Genre: Music, Historical Fiction, Literary Fiction
Narrative Style: Third person from a variety of points of view.
Rating: 2/5
Published: 2020
Format: Kindle
Synopsis: Utopia Avenue are a band put together by Levon Frankland. They are an unlikely bunch, mixing folk, psychedelic, rock and jazz influences. The novel follows their rise to fame and how they deal with their personal issues.
Time on shelf: Not very long. I’ve read four Mitchell novels before so I was excited to read this one.
Well, this was a disappointment. From very early on, it was clear that this was not going to be the usual Mitchell tour de force that I normally enjoy so much. The first character we are introduced to is Dean Moss, a gullible, uneducated bass player whose life is falling apart. Cue entrance of Levon Frankland who is putting a band together. They then proceed to pull together the other members of the band, all of whom are at crisis points in their musical careers. So far so predictable. The band suffer the usual setbacks in the start of their career – bad gigs, sinking singles and so on. Until, of course, things start to go well.
There isn’t much in the way of overarching story here. There is the story of the band and each of the members have a personal crisis. Dean had a troubled childhood with an abusive father, Elf Holloway thinks she may be gay but is unable to accept it (at least at first) and Jasper de Zoet has mental health issues. However, none of these things really have any momentum. There is no pace. In one chapter (the only one he gets) drummer, Griff is in a car crash which kills his brother. He doesn’t want to stay in the band. And then suddenly he is back in the band again. Because he gets no other chapters, we do not know his motivation. (Incidentally, Griff was a badly drawn stereotype of a Yorkshireman whose one trait was to say fook all the time. It made me question whether Mitchell had ever met someone from the North.)
The most interesting – and the most Mitchell like – of these storylines is Jasper’s. He has an interloper in his head who wants control of his body and briefly gains it. This is more like the Mitchell we all know and love and is the sole reason this didn’t get one star. Jasper is cured by horology, one of Mitchell’s trademark ideas. This is the only part of the story that isn’t straightforwardly realistic. I could have stood a bit more of it.
It isn’t only the plot that is problematic, however. It is the constant cameos of dead pop stars. Okay, so a band in London in the 1960s would meet some other pop stars, of course but these appearances are so frequent and are so blandly written that they quickly become tedious. Mitchell seems to think that the insertion of the name is enough and so does little to flesh out Brian Jones, Keith Moon or David Bowie (to name but three). They get there full name every time they are mentioned as if the reader is going to be as tickled by their appearance as Mitchell clearly is. I was familiar with some of these people but not all of them. A little more work at characterisation might have been helpful.

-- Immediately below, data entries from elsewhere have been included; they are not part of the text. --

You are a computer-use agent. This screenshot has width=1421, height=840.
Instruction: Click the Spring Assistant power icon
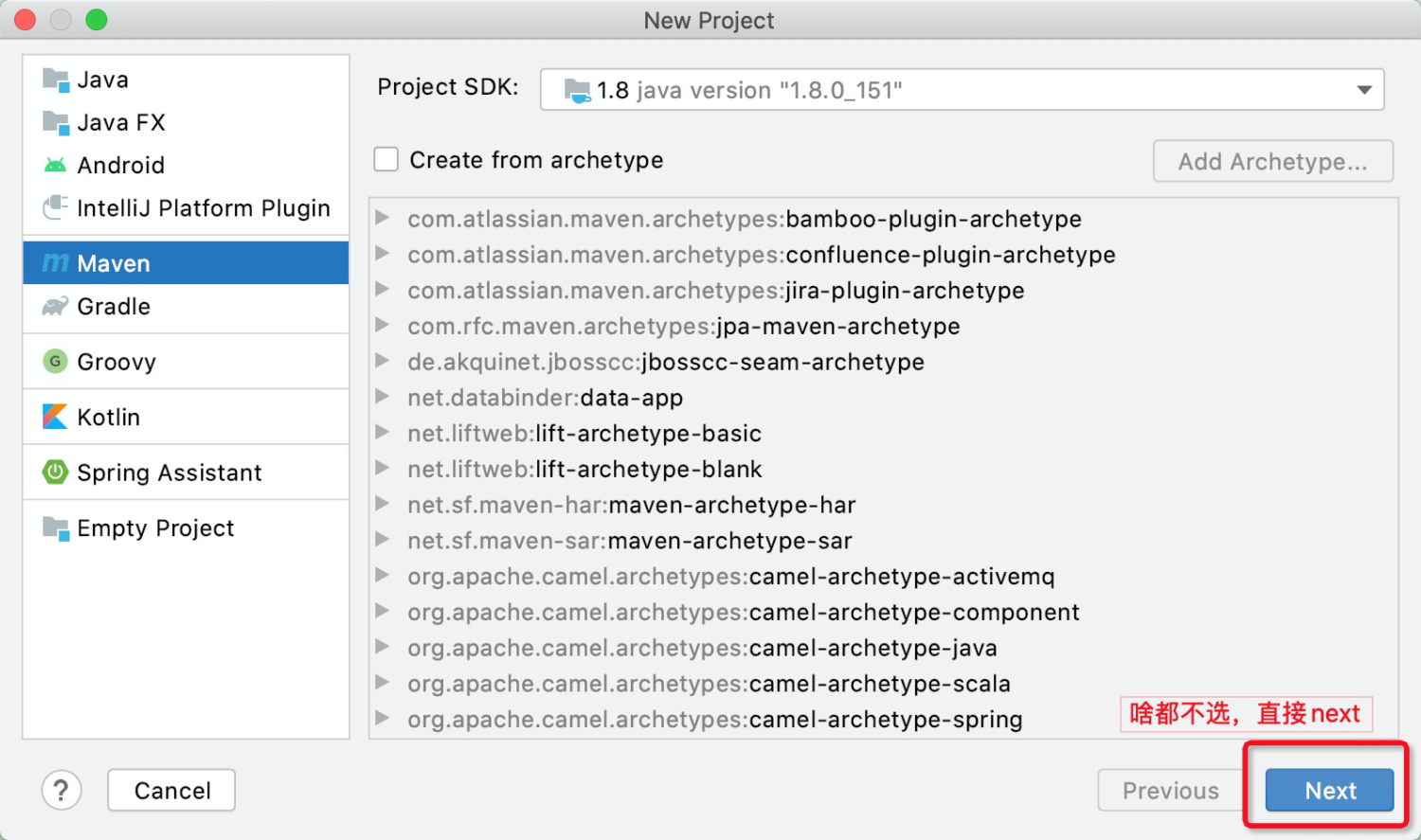click(x=56, y=472)
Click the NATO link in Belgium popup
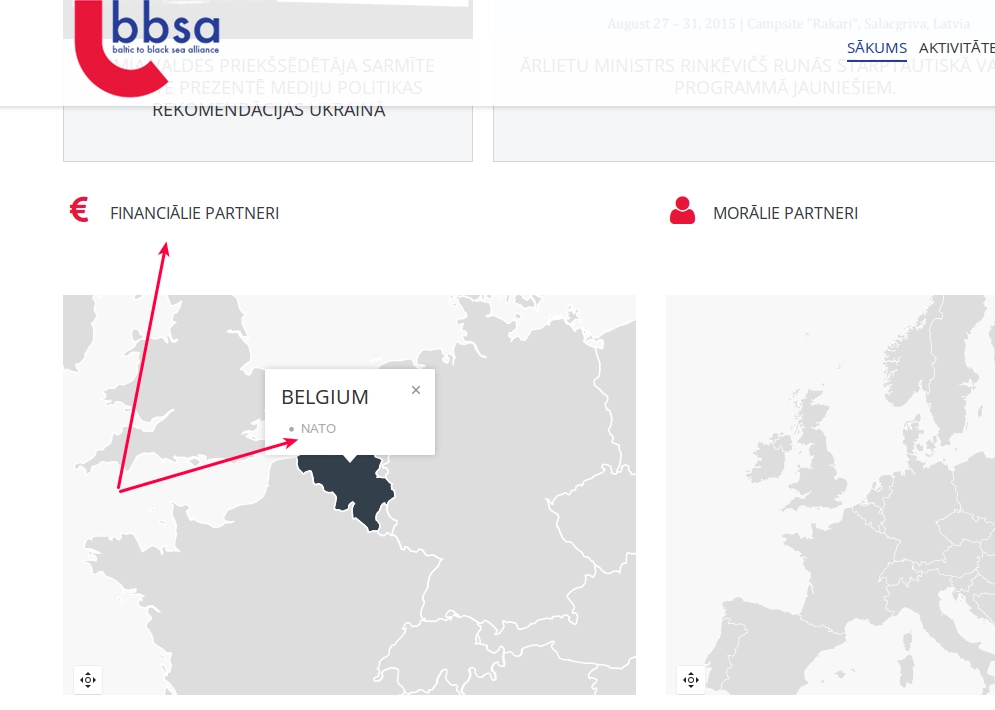995x710 pixels. click(x=318, y=428)
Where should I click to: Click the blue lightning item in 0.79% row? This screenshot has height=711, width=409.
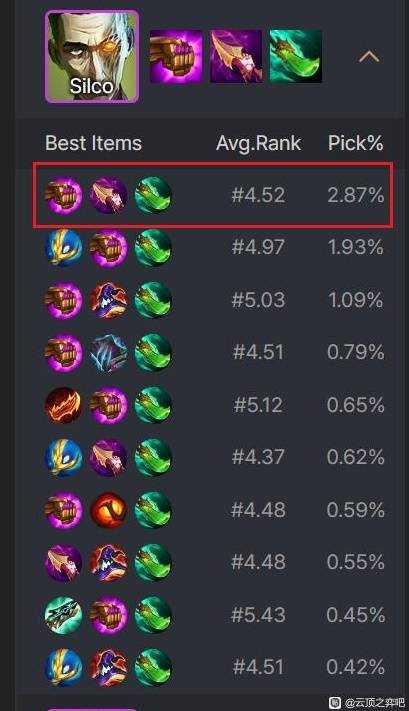click(x=108, y=353)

The one time Mitchell does expand his powers of description, it is quite successful. In a chapter set in the Chelsea Hotel, Elf fails to recognise Leonard Cohen so Mitchell has to describe him properly so the reader can work it out. Leonard comes across as wittily flirtatious, urbane and charming. Much as you might imagine really. By comparison, the other cameos felt lazy and self-indulgent. In fact, the one chapter from Levon’s point of view seems to have been included solely so that Mitchell could include an extended (and completely cringey) cameo from Francis Bacon which made me question which came first, the story or the star turns.
So overall, a disappointing read which saw me begin to anticipate the cameos rather than what might happen in the plot. A chapter in the Chelsea Hotel, I guess we’ll be meeting Leonard Cohen and Janis Joplin then. It was tedious and didn’t feel like it had been written by a writer as good as Mitchell. What a shame.
I’ve enjoyed all the other Mitchell novels that I’ve read. The best of them is probably Cloud Atlas. Black Swan Green is probably the most straightforward story. It all depends on how tolerant you are of fantasy and post modern messing around with structure.
I haven’t actually read anything by David Mitchell but I remember thinking this one sounded good when it was published, tedious is the word though (I was thinking that and then you said it!) so perhaps not the one to start with?!